The behavior I'm trying to mimic is a .Net Delegate being passed to a function.
I've seen people suggesting creating a separate object but that seems overkill, however I am aware that sometimes overkill is the only way to do things.
If you mean somthing like .NET anonymous delegate, I think Java's anonymous class can be used as well.
public class Main {
public interface Visitor{
int doJob(int a, int b);
}
public static void main(String[] args) {
Visitor adder = new Visitor(){
public int doJob(int a, int b) {
return a + b;
}
};
Visitor multiplier = new Visitor(){
public int doJob(int a, int b) {
return a*b;
}
};
System.out.println(adder.doJob(10, 20));
System.out.println(multiplier.doJob(10, 20));
}
}
Since Java 8, there are lambda and method references:
Oracle Docs: Lambda Expressions
Oracle Docs: Method References
For example, if you want a functional interface A -> B, you can use:
import java.util.function.Function;
public MyClass {
public static String applyFunction(String name, Function<String,String> function){
return function.apply(name);
}
}
And here is how you can call it:
MyClass.applyFunction("42", str -> "the answer is: " + str);
// returns "the answer is: 42"
Also you can pass class method.
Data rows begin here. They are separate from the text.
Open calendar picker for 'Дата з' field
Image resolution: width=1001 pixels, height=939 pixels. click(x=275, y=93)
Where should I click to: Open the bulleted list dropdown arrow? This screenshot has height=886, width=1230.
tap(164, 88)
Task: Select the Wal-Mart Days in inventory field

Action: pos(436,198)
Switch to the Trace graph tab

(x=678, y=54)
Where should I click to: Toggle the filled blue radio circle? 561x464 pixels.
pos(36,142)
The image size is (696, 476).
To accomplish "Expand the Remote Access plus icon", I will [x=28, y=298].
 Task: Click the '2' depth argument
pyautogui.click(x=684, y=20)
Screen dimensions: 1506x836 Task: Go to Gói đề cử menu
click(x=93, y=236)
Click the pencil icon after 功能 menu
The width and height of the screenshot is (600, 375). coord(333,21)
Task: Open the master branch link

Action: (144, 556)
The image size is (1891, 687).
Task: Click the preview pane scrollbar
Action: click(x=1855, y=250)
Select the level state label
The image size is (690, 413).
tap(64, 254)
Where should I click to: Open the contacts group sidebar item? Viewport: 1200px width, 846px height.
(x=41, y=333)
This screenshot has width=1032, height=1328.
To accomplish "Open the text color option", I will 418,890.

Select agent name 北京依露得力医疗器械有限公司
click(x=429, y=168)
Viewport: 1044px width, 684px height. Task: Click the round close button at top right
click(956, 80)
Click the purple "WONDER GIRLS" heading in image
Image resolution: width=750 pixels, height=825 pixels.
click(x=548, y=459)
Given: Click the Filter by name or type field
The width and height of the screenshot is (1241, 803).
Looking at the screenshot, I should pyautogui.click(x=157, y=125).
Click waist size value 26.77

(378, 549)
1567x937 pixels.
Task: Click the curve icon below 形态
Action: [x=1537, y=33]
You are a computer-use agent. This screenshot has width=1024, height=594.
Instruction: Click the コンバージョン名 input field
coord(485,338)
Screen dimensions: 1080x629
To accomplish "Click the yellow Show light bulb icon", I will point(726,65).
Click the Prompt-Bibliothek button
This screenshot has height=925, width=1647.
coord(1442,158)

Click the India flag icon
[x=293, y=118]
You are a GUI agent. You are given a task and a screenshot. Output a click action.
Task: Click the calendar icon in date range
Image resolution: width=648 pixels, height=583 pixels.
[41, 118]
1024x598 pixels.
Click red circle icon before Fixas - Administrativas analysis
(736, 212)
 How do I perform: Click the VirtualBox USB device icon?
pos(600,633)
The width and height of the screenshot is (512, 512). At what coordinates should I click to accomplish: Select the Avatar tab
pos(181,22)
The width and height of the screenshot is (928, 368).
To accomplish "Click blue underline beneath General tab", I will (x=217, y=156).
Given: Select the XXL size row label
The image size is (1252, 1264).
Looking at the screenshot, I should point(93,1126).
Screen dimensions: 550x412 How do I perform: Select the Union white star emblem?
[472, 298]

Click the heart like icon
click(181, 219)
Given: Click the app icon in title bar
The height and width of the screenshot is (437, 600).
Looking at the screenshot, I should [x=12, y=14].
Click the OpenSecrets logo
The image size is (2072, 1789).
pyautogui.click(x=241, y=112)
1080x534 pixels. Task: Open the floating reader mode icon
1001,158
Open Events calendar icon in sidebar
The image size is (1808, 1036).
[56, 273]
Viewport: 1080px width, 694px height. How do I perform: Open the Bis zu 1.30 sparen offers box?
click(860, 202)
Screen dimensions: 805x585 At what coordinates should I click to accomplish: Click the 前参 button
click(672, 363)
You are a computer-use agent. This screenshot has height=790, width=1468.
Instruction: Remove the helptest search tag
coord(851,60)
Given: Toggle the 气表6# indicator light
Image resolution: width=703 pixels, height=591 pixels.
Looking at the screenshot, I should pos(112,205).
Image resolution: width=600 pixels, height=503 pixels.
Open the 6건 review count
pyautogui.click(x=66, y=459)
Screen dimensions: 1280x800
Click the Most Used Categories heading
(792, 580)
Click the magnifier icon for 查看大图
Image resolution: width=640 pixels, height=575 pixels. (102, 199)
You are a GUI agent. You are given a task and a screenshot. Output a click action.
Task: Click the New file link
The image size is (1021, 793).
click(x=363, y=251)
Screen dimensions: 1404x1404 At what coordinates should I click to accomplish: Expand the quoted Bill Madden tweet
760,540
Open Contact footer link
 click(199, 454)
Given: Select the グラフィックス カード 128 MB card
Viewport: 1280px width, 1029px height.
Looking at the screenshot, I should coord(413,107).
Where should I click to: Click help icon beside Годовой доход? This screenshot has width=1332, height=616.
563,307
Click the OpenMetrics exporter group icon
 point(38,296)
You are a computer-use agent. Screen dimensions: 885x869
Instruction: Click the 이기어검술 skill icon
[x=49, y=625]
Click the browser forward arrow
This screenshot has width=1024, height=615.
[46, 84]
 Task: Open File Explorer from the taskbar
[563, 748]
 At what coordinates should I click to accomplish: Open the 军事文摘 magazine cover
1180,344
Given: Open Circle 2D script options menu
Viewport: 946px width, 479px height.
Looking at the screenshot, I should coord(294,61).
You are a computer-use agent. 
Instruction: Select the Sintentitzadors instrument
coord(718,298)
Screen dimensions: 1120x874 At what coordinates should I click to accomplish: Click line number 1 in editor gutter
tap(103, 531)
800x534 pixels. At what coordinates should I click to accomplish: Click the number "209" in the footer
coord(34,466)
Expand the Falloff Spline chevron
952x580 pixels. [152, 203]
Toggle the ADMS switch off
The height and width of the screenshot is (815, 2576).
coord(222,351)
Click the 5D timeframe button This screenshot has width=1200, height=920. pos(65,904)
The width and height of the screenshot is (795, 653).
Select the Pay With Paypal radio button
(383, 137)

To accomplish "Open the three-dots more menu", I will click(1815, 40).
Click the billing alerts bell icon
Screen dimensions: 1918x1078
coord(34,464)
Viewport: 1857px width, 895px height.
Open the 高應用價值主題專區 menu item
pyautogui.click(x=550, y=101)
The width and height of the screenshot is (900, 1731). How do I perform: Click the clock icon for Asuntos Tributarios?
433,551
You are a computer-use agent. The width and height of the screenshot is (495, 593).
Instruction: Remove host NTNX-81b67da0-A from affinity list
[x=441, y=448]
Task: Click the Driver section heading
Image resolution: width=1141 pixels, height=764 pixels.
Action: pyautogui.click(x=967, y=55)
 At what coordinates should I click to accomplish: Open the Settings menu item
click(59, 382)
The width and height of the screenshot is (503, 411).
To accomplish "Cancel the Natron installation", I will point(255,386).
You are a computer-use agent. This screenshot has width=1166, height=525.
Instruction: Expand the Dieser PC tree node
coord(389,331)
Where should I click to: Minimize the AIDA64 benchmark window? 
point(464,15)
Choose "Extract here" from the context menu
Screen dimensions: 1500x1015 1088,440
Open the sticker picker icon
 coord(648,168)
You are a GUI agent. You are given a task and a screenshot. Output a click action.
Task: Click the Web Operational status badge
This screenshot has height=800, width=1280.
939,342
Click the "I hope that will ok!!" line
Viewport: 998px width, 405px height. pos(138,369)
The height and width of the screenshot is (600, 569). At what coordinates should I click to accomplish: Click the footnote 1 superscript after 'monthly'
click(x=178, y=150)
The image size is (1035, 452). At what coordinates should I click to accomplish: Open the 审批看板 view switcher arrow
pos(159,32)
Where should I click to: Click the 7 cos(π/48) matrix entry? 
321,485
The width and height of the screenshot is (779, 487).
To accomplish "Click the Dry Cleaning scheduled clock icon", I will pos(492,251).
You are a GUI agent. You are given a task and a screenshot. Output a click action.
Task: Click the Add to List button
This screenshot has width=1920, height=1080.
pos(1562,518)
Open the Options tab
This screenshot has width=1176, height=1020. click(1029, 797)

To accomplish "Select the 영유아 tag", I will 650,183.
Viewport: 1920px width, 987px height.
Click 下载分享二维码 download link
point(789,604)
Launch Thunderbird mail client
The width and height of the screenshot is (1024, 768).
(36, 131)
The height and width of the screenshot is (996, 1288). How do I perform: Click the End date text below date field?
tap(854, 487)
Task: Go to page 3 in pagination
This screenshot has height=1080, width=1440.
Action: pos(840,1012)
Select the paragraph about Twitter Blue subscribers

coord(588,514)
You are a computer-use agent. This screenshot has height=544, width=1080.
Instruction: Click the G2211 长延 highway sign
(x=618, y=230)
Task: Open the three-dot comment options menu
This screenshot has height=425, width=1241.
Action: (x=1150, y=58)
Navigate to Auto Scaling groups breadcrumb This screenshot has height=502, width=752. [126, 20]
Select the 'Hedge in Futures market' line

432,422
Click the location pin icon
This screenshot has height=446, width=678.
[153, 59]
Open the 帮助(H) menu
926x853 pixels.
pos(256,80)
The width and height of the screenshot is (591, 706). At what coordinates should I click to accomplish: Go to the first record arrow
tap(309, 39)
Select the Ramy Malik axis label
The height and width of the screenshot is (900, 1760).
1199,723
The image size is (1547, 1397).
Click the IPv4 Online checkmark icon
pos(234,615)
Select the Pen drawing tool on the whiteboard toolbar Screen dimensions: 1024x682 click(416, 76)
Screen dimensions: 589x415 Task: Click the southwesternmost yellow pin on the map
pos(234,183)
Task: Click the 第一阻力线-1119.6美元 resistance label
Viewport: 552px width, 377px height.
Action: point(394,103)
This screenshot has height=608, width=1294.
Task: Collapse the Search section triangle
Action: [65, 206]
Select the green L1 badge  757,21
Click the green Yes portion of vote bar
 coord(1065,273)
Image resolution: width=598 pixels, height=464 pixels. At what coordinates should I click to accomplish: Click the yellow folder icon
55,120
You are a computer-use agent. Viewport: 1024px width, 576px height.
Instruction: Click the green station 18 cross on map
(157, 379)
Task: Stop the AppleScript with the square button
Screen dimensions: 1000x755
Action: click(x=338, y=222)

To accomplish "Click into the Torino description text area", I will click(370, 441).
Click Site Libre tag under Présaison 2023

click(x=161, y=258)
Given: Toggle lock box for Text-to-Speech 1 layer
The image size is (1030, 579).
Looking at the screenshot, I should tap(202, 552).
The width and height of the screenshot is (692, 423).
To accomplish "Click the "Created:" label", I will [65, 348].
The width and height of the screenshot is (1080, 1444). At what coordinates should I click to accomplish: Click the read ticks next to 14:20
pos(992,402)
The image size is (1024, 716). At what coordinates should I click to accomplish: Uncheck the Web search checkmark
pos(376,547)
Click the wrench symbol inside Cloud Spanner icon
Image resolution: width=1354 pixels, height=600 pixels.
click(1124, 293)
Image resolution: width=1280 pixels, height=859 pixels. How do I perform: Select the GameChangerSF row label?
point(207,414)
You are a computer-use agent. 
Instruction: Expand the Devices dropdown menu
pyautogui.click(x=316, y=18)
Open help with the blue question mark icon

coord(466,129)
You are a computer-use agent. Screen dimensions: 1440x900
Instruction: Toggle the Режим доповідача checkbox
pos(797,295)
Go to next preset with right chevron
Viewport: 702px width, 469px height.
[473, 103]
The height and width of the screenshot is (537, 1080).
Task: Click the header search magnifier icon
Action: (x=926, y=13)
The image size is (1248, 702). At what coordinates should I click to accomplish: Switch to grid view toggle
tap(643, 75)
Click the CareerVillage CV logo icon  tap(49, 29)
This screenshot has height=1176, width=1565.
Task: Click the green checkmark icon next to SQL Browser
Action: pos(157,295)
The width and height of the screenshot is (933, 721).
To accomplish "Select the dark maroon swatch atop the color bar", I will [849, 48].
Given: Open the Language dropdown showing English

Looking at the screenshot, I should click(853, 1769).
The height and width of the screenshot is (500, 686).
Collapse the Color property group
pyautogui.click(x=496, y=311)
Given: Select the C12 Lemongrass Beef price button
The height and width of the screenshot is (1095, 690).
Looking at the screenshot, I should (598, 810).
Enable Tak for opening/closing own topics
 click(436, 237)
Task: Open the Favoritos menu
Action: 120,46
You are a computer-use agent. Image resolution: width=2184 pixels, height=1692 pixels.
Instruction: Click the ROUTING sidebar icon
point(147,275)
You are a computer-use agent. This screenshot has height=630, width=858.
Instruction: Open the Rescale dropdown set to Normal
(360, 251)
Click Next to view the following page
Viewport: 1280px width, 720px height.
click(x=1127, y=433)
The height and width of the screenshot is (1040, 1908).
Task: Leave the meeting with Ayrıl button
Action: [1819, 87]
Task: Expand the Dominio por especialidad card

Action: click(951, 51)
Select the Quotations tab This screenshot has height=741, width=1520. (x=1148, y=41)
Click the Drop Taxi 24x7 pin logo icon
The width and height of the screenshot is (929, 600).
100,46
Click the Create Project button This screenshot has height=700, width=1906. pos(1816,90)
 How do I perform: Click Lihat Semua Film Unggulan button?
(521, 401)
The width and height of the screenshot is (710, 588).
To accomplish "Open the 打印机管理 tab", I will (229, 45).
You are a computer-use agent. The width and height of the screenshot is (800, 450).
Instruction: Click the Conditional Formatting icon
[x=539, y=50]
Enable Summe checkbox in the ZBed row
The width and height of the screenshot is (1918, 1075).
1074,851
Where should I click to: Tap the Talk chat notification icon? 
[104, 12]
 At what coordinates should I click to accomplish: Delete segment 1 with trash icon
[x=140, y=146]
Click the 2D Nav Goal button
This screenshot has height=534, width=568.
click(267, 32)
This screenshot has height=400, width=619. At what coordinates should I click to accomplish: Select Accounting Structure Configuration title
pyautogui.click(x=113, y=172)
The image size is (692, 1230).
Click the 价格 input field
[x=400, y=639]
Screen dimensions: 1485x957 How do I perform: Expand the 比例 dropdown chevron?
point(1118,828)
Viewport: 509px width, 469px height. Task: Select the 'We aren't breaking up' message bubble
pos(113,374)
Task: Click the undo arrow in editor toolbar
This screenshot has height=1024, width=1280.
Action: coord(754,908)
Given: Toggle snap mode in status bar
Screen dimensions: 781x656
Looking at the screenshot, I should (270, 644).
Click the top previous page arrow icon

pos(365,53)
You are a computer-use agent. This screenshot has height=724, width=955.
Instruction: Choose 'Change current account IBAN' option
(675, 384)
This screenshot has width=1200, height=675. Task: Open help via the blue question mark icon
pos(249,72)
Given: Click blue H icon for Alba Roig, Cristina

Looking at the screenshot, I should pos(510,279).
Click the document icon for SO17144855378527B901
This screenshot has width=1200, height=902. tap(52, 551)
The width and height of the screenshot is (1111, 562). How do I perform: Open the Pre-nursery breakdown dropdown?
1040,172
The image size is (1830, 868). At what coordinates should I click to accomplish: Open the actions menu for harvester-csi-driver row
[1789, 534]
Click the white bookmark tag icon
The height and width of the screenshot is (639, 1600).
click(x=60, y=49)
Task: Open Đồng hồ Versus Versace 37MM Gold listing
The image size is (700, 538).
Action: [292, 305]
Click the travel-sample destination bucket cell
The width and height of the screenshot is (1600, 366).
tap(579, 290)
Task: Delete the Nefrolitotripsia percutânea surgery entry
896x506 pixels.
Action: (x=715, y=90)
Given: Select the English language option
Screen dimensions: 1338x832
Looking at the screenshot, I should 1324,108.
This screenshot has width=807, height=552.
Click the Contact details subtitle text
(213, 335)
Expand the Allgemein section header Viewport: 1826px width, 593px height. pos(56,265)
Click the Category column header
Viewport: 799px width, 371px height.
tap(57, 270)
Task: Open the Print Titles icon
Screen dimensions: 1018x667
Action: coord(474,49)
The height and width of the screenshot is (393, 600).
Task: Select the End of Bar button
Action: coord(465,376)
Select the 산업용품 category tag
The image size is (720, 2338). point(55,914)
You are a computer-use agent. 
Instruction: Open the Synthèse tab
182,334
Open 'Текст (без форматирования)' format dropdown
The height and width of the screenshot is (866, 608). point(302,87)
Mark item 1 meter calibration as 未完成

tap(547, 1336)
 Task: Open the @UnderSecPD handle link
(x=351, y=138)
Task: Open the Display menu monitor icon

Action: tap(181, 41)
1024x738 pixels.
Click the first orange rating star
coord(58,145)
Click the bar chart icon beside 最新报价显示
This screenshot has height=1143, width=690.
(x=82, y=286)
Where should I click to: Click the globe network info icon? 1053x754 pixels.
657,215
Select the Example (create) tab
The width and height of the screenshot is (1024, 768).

For example:
#Value // lombok
public class PrefixAppender {
private String prefix;
public String addPrefix(String suffix){
return prefix +":"+suffix;
}
}
Then you can do:
PrefixAppender prefixAppender= new PrefixAppender("prefix");
MyClass.applyFunction("some text", prefixAppender::addPrefix);
// returns "prefix:some text"
Note:
Here I used the functional interface Function<A,B>, but there are many others in the package java.util.function. Most notable ones are
Supplier: void -> A
Consumer: A -> void
BiConsumer: (A,B) -> void
Function: A -> B
BiFunction: (A,B) -> C
and many others that specialize on some of the input/output type. Then, if it doesn't provide the one you need, you can create your own FunctionalInterface:
#FunctionalInterface
interface Function3<In1, In2, In3, Out> { // (In1,In2,In3) -> Out
public Out apply(In1 in1, In2 in2, In3 in3);
}
Example of use:
String computeAnswer(Function3<String, Integer, Integer, String> f){
return f.apply("6x9=", 6, 9);
}
computeAnswer((question, a, b) -> question + "42");
// "6*9=42"
And you can also do that with thrown exception:
#FunctionalInterface
interface FallibleFunction<In, Out, Ex extends Exception> {
Out get(In input) throws Ex;
}
public <Ex extends IOException> String yo(FallibleFunction<Integer, String, Ex> f) throws Ex {
return f.get(42);
}
For simplicity, you can use a Runnable:
private void runCallback(Runnable callback)
{
// Run callback
callback.run();
}
Usage:
runCallback(new Runnable()
{
#Override
public void run()
{
// Running callback
}
});
or with Java8 lambdas
runCallback(() -> {
// Running callback
});
yet i see there is most preferred way which was what i was looking for.. it's basically derived from these answers but i had to manipulate it to more more redundant and efficient.. and i think everybody looking for what i come up with
To the point::
first make an Interface that simple
public interface myCallback {
void onSuccess();
void onError(String err);
}
now to make this callback run when ever you wish to do to handle the results - more likely after async call and you wanna run some stuff which depends on these reuslts
// import the Interface class here
public class App {
public static void main(String[] args) {
// call your method
doSomething("list your Params", new myCallback(){
#Override
public void onSuccess() {
// no errors
System.out.println("Done");
}
#Override
public void onError(String err) {
// error happen
System.out.println(err);
}
});
}
private void doSomething(String param, // some params..
myCallback callback) {
// now call onSuccess whenever you want if results are ready
if(results_success)
callback.onSuccess();
else
callback.onError(someError);
}
}
doSomething is the function that takes some time you wanna add a callback to it to notify you when the results came, add the call back interface as a parameter to this method
hope my point is clear, enjoy ;)
A little nitpicking:
I've seem people suggesting creating a
separate object but that seems
overkill
Passing a callback includes creating a separate object in pretty much any OO language, so it can hardly be considered overkill. What you probably mean is that in Java, it requires you to create a separate class, which is more verbose (and more resource-intensive) than in languages with explicit first-class functions or closures. However, anonymous classes at least reduce the verbosity and can be used inline.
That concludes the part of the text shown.